Program Makan Bergizi Gratis merupakan program yang ditujukan untuk kepentingan masyarakat. Oleh karena itu, aspek kebersihan, sanitasi, kesehatan lingkungan, serta pengelolaan limbah seharusnya menjadi bagian penting yang tidak dapat dipisahkan dari pelaksanaan program.
Jangan sampai program yang bertujuan memberikan makanan bergizi kepada masyarakat justru meninggalkan persoalan limbah dan bau tidak sedap bagi lingkungan warga di sekitar fasilitas.
Redaksi Buka Ruang Hak Jawab
KRIMSUS86.COM membuka ruang seluas-luasnya kepada pengelola SPPG atau dapur MBG Way Gelam, Badan Gizi Nasional (BGN), pemerintah Desa Way Gelam, Pemerintah Kabupaten Lampung Selatan, serta instansi terkait lainnya untuk memberikan hak jawab, klarifikasi, dan penjelasan mengenai sistem IPAL serta mekanisme pengelolaan dan pembuangan limbah di lokasi tersebut.
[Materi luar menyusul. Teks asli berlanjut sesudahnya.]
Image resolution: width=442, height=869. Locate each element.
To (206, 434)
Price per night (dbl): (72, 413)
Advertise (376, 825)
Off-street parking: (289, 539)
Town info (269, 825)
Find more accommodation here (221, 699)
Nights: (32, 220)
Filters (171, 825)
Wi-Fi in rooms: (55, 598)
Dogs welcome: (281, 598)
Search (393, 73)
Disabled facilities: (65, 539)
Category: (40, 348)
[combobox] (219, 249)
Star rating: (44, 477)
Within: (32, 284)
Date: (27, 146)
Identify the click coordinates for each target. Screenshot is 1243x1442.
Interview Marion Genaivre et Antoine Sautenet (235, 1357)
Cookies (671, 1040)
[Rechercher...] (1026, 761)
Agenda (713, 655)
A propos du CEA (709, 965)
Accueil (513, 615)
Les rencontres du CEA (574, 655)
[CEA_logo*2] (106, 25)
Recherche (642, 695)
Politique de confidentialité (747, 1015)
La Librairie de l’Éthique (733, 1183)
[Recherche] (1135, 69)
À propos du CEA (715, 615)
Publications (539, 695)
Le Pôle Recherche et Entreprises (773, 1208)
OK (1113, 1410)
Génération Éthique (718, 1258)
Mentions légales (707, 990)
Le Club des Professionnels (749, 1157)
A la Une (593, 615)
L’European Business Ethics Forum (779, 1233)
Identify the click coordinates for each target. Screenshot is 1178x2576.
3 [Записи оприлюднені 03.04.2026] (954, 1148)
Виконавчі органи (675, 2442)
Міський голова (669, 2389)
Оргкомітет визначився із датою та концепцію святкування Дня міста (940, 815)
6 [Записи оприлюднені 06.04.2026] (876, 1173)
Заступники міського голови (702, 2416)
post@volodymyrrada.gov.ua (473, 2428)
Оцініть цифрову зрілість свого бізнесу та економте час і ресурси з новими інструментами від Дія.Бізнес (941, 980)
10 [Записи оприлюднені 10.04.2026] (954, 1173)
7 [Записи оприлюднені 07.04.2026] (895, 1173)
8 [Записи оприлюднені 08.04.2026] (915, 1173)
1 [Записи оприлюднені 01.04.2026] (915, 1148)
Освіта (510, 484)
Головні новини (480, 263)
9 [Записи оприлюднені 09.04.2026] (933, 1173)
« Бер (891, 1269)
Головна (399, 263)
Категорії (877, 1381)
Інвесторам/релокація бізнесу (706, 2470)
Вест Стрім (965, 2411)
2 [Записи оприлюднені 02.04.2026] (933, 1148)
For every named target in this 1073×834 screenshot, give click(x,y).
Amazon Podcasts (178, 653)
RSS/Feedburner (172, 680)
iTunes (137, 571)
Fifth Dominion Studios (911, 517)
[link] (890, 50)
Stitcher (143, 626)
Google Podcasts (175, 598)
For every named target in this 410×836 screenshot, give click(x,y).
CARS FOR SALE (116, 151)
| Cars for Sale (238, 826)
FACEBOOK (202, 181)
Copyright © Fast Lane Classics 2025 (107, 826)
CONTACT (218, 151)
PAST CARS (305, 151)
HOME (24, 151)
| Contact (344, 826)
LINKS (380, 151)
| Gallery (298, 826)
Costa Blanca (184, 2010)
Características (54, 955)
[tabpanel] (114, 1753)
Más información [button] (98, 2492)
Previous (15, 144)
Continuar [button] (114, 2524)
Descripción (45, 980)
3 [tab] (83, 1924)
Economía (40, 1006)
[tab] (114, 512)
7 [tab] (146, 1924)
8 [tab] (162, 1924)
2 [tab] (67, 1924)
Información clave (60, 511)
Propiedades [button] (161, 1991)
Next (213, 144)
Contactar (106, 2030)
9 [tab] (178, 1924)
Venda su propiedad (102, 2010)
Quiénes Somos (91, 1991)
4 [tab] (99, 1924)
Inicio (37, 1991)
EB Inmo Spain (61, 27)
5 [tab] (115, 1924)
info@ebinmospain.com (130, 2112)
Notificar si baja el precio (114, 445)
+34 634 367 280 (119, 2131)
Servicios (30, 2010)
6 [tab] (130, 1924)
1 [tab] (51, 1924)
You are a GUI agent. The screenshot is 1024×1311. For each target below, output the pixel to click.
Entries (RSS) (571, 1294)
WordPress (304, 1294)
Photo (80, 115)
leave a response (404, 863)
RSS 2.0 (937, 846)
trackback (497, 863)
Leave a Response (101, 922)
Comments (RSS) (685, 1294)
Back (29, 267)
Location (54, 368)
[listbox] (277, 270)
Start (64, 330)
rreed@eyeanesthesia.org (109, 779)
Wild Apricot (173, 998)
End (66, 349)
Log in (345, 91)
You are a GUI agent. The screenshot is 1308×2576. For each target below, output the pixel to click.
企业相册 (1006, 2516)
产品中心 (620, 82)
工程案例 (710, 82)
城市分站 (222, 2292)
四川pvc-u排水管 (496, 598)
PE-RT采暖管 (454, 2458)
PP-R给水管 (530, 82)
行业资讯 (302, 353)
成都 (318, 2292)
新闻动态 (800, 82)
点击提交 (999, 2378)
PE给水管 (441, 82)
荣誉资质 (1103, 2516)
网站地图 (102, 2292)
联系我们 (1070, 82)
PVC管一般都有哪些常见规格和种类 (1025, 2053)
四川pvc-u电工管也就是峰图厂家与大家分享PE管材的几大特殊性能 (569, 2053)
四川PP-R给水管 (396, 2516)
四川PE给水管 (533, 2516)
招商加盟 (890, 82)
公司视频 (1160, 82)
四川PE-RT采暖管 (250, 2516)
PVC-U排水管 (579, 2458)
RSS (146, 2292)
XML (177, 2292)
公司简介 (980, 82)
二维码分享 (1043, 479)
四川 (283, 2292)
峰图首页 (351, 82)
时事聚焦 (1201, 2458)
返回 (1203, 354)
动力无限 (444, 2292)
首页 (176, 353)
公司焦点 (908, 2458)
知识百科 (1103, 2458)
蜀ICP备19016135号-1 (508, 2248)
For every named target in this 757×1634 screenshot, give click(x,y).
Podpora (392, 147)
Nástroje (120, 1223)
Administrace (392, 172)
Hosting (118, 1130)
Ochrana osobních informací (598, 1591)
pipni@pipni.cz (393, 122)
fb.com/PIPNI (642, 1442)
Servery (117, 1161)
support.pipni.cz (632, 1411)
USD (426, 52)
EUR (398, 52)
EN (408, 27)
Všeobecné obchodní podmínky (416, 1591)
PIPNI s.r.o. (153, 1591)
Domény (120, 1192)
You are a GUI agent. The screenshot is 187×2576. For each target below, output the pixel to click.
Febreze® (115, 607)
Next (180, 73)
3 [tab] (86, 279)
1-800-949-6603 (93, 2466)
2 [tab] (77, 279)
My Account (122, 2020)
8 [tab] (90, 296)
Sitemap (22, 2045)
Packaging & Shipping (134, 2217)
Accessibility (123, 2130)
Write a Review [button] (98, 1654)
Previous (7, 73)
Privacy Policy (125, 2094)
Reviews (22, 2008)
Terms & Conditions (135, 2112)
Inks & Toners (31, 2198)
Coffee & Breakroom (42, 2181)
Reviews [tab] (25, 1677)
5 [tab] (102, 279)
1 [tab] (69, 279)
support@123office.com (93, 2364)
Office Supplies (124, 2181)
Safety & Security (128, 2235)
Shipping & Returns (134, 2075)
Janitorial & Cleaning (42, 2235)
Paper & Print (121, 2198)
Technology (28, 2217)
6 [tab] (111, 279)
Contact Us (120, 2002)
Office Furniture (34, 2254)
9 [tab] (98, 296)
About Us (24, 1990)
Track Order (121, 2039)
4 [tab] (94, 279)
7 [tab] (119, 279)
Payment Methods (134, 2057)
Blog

Pemeriksaan lapangan secara terbuka dan profesional oleh instansi yang berwenang dinilai penting untuk menjawab informasi dan keresahan yang berkembang di masyarakat, sekaligus memastikan seluruh kegiatan operasional Program MBG berjalan sesuai standar kebersihan, sanitasi, dan perlindungan lingkungan.
Dengan adanya pemeriksaan dan klarifikasi yang transparan, diharapkan persoalan ini dapat memperoleh kepastian berdasarkan fakta dan hasil pemeriksaan teknis, sehingga tidak menimbulkan spekulasi serta dapat memastikan masyarakat dan lingkungan sekitar tetap terlindungi.